Joustra, Robert. “The Isaiah Wall and the World: Origins and Outlook of the Bible and U.N. Peacekeeping.” Democracy, Conflict, & The Bible: Reflections on the role of the Bible in International Affairs, edited by Cristian Romocea and Mahammed Girma. The International Bible Advocacy Centre, 2015.
The Bible matters for global affairs. It matters not only because it was influential, once upon a time,
but because it is a living, serious book which shapes hearts, minds, systems, and institutions even in the present day. The question of the United Nations and peace-keeping, the subject of this chapter, is therefore like a case study.
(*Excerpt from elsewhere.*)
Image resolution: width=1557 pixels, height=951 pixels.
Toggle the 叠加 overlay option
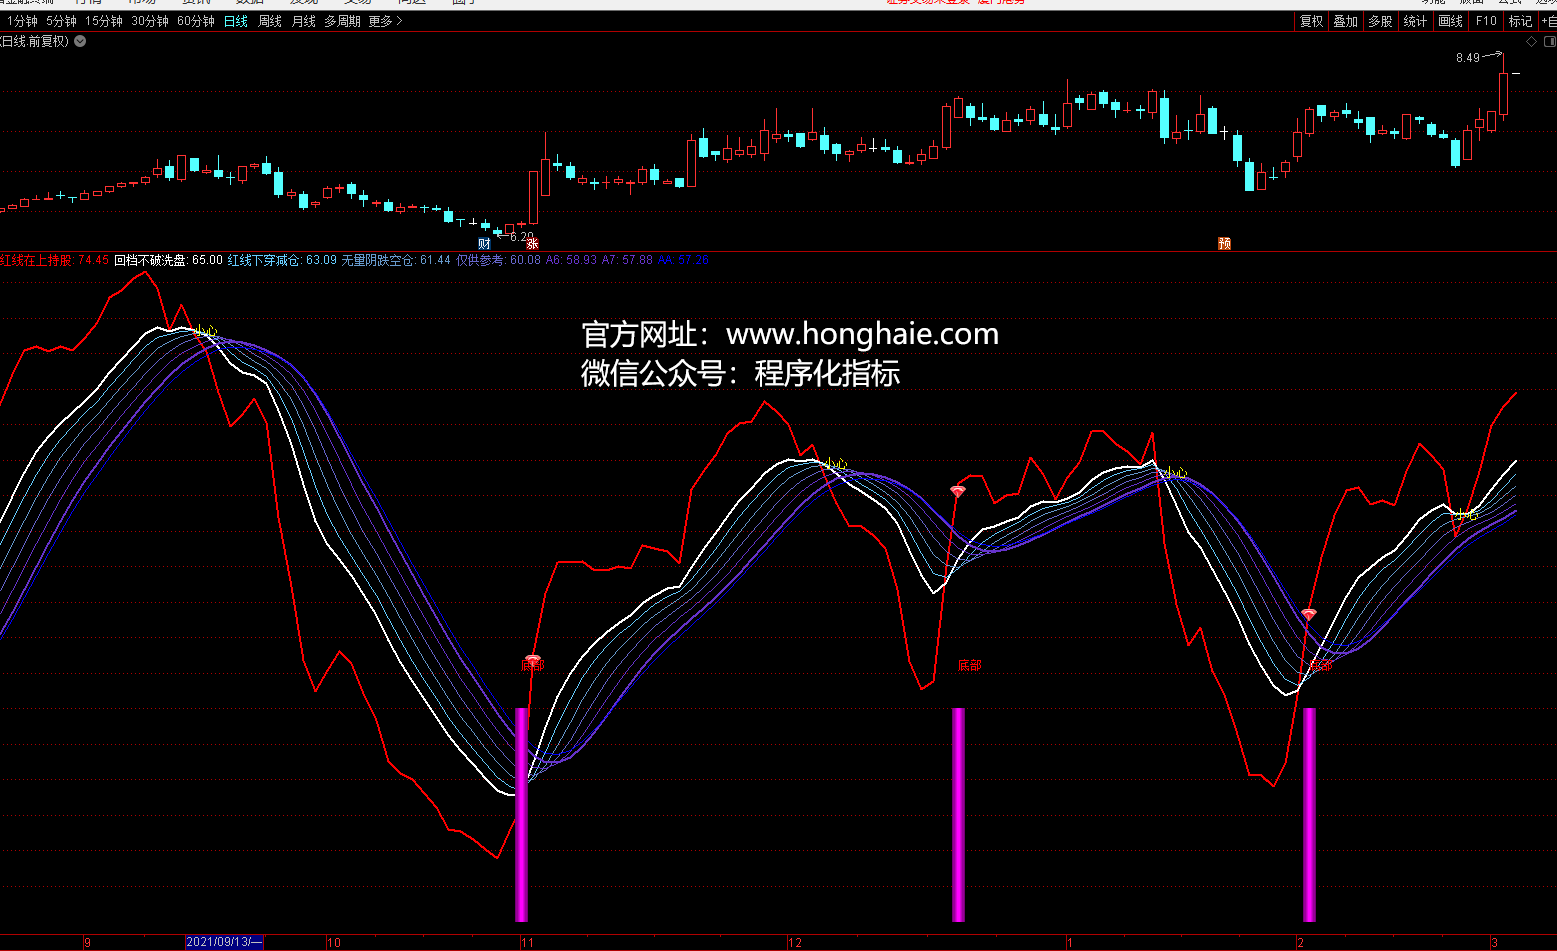pos(1346,21)
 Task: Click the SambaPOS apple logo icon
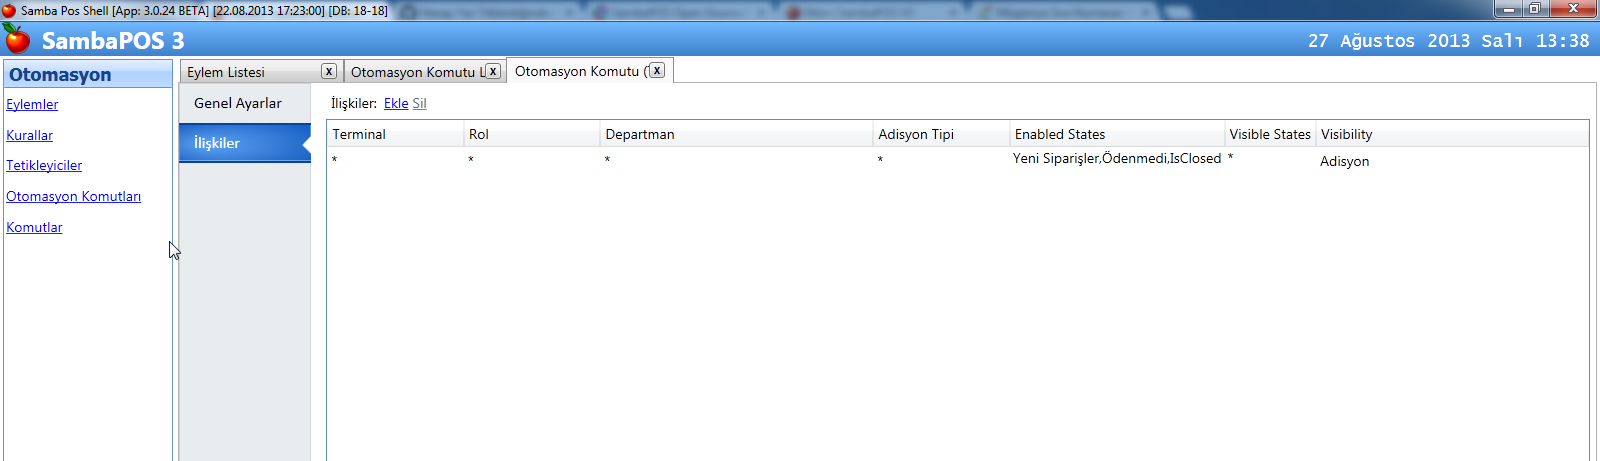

I show, first, how Biblical ideas of justice shaped the early articulation of international order, of the ‘just and durable peace’ envisioned after World War II. I then show how this vision became translated and practically enabled, as in the case of the first armed-peace keeping mission in Suez in 1956. Over the course of the U.N.’s 69 peacekeeping missions (56 of them since 1988) this vision, and the practice of peacekeeping which is a part of it, has been seriously tested, and while in many cases found badly wanting, it remains a significant tool for that original Scriptural-project, a just and durable peace. Finally, I make an argument for the future of peacekeeping as part of global governance, for the special significance of engaging the Bible afresh for that future, and the possibilities this holds for realizing Isaiah’s ancient invocation to ‘beat swords into ploughshares.’